The college, which will turn 50 years old in 2020, belongs to a well-regarded consortium that allows cross-registration at nearby Amherst, Smith and Mount Holyoke colleges and the University of Massachusetts at Amherst. One of Hampshire’s best-known graduates is documentary filmmaker Ken Burns.
But Hampshire President Miriam E. Nelson, who took office in July, acknowledged that the college must explore far-reaching changes to stay viable. She said the college is searching for "a long-term partner that can help us achieve a thriving and sustainable future for Hampshire.” That could mean a merger, Nelson said, or some other structure.

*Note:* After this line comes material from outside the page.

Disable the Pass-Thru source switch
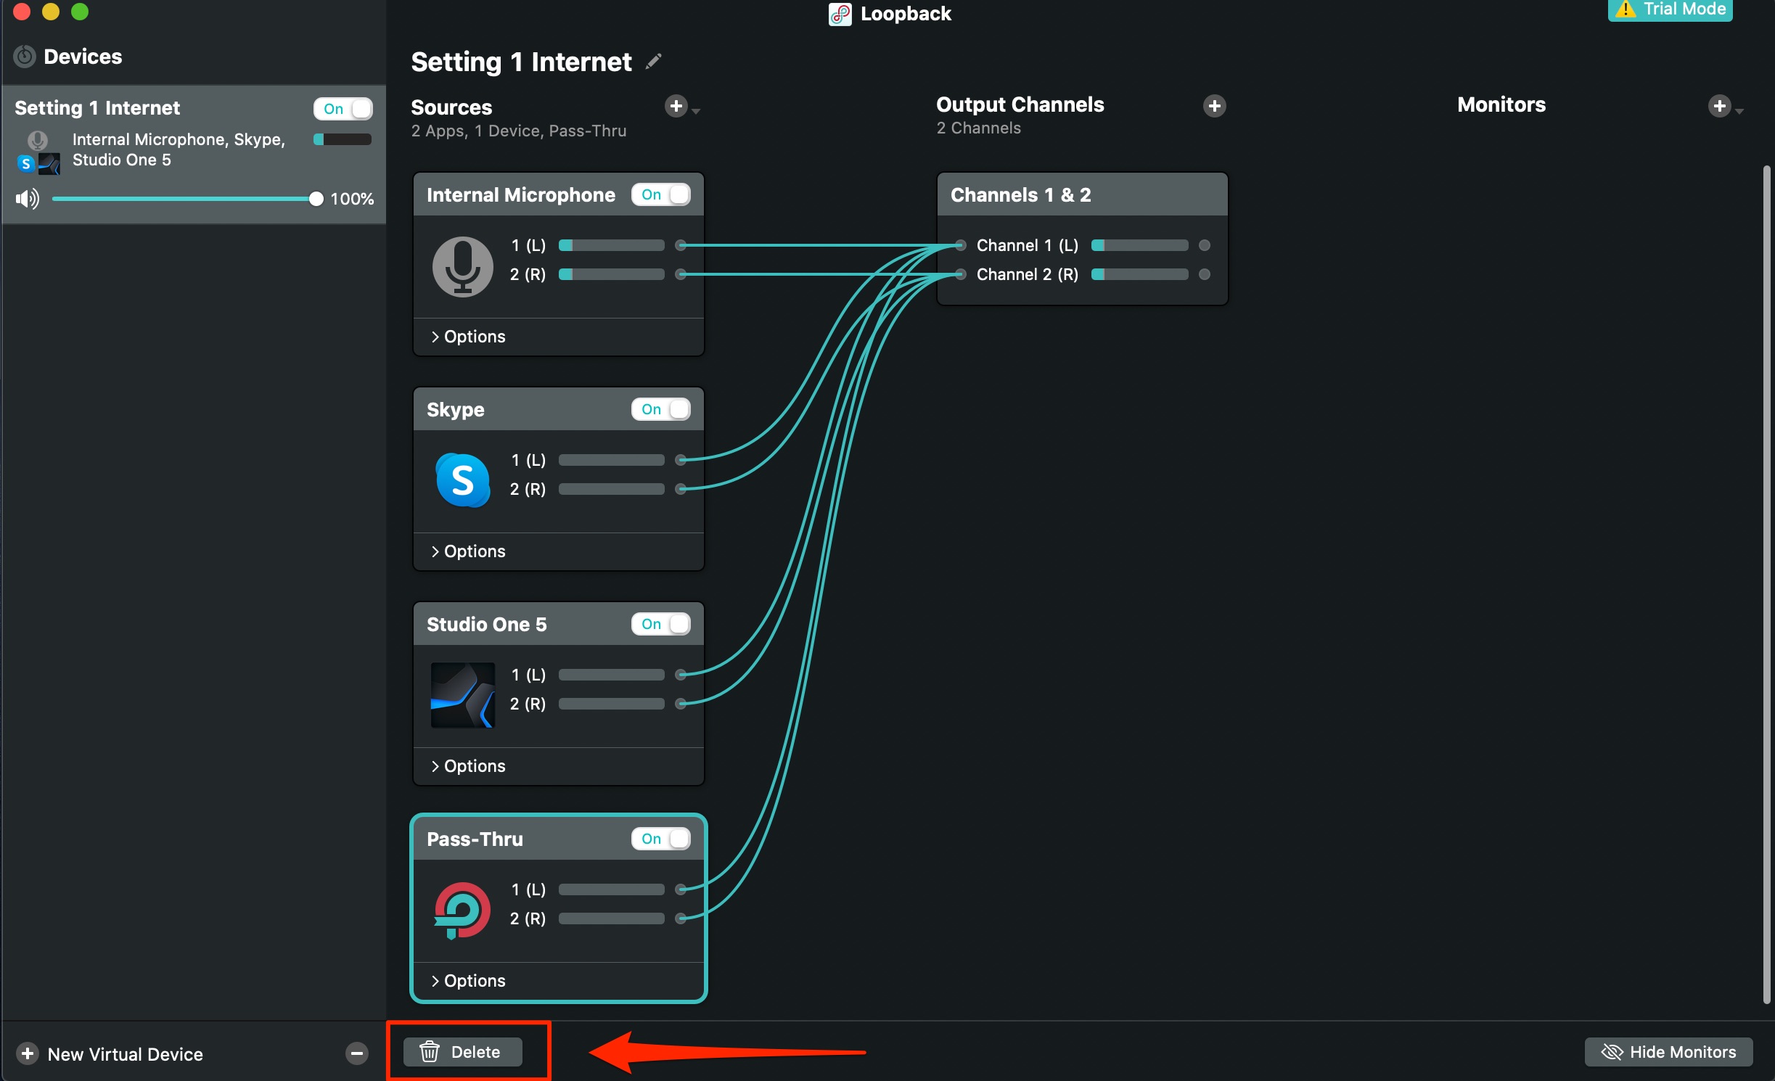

But she ruled out closure.
The potential hiatus in new enrollment comes about two weeks before admissions decisions are released.
“As we embark on this process we’re also carefully considering whether to enroll an incoming class this fall, and will work with the trustees to make that decision before the February 1 admissions notification date," Nelson said in a statement. "This decision has significant ethical implications, and must take into account the welfare of our prospective students and community as a whole.”

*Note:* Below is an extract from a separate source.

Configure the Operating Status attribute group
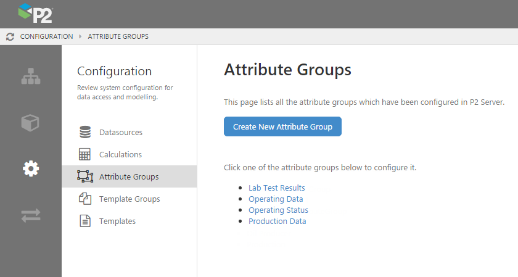 point(278,210)
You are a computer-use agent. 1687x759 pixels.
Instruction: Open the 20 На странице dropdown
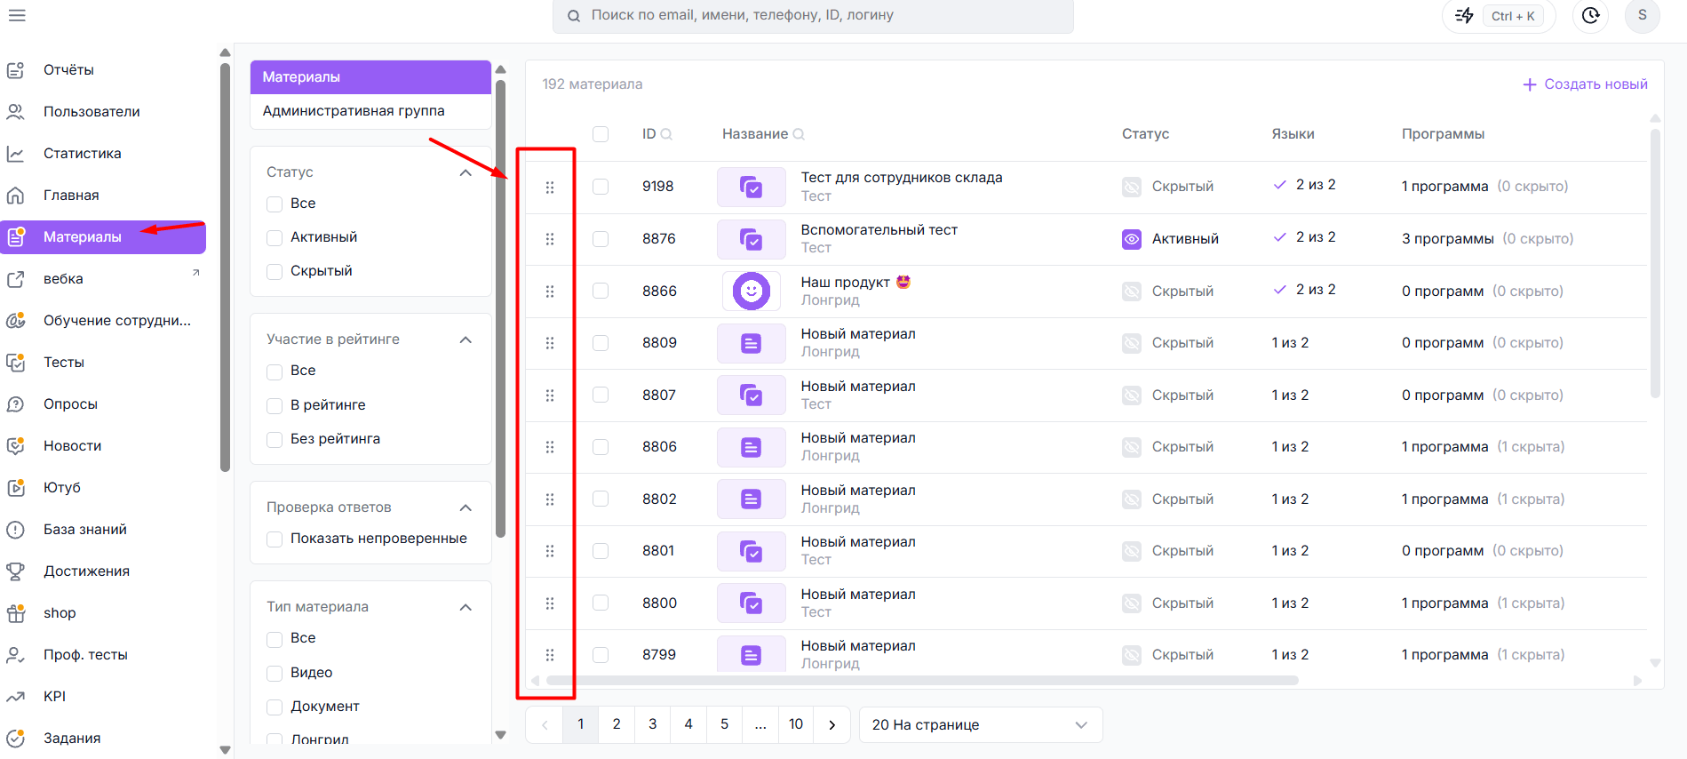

Many small private colleges face financial challenges. The supply of high school graduates has ebbed in the Northeast and some other regions, and middle-class families often worry about whether they can pay tuition bills. Tuition for Hampshire is about $50,000 a year, plus $13,000 for fees, room and board. To help students, Hampshire offers substantial financial aid and discounts. But that cuts into the school’s bottom line.
“There are bruising financial and demographic realities in play, and we’re not immune to them,” Nelson said. But she said the school’s $48 million budget is balanced and its $52 million endowment has performed well.
“We’re in a position of strength,” said Gaye Hill, chair of the college’s board of trustees. “We can see our way forward for a couple years, but we can’t see our way forward much further than that.”
Hill said trustees were aware that disclosing financial challenges could scare off potential students. But she said the college wanted to be transparent. “Whatever we do, we want to keep the essence of what is Hampshire and go forward with that,” Hill said.